RECORDS SUPPLIED:
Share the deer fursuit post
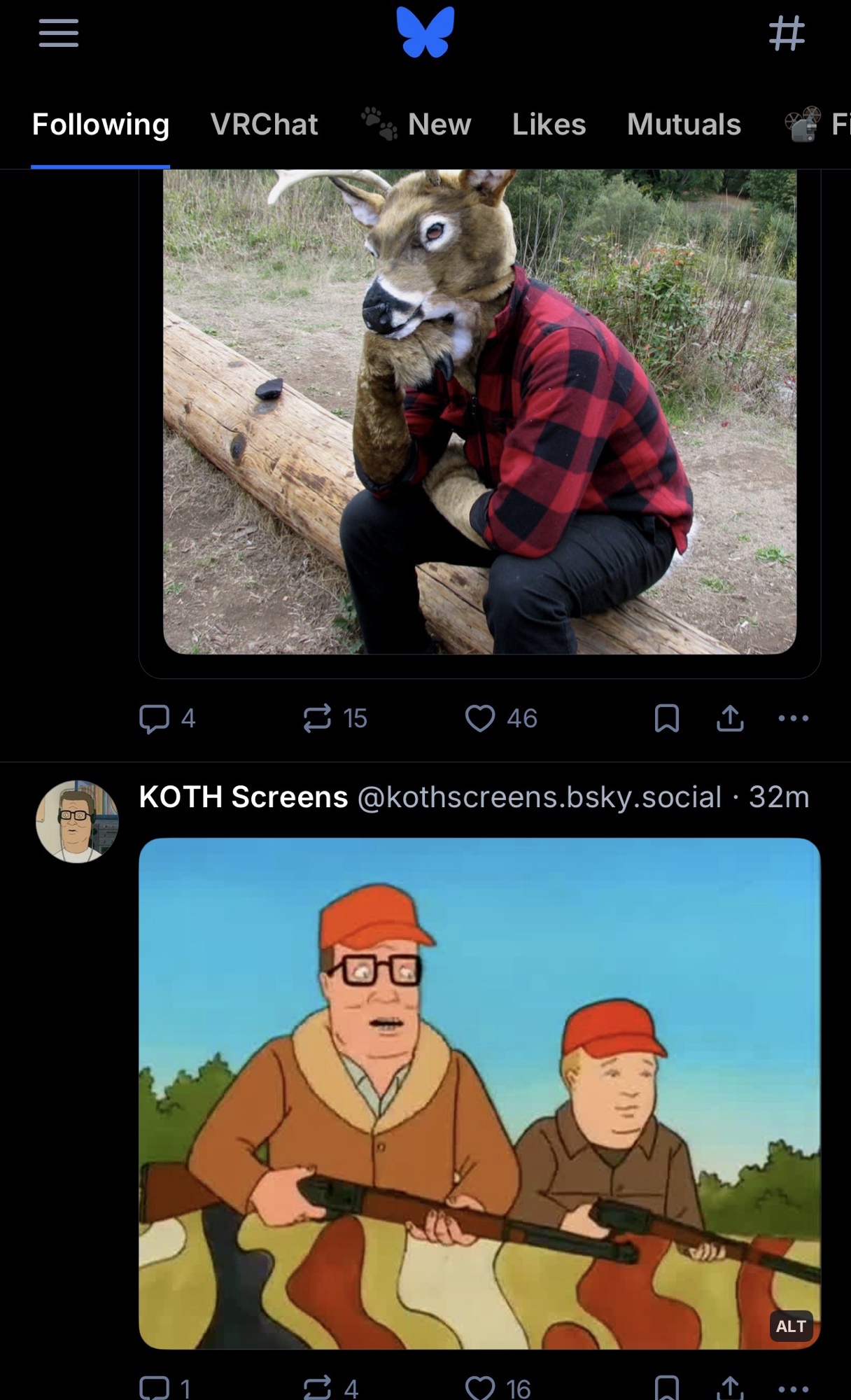The width and height of the screenshot is (851, 1400). 730,718
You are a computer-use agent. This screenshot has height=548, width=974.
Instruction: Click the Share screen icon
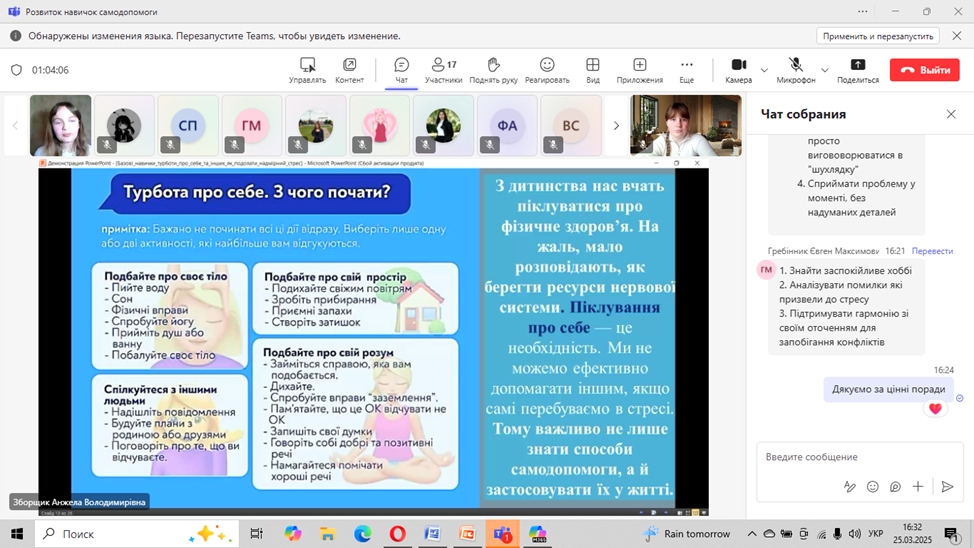857,66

AIM OF THE TASK:
Output the lines above in full and exactly. Leave out every picture.

YOUR RESPONSE:
Share the deer fursuit post
The width and height of the screenshot is (851, 1400). 730,718
You are a computer-use agent. This screenshot has height=548, width=974.
Instruction: Click the Share screen icon
857,66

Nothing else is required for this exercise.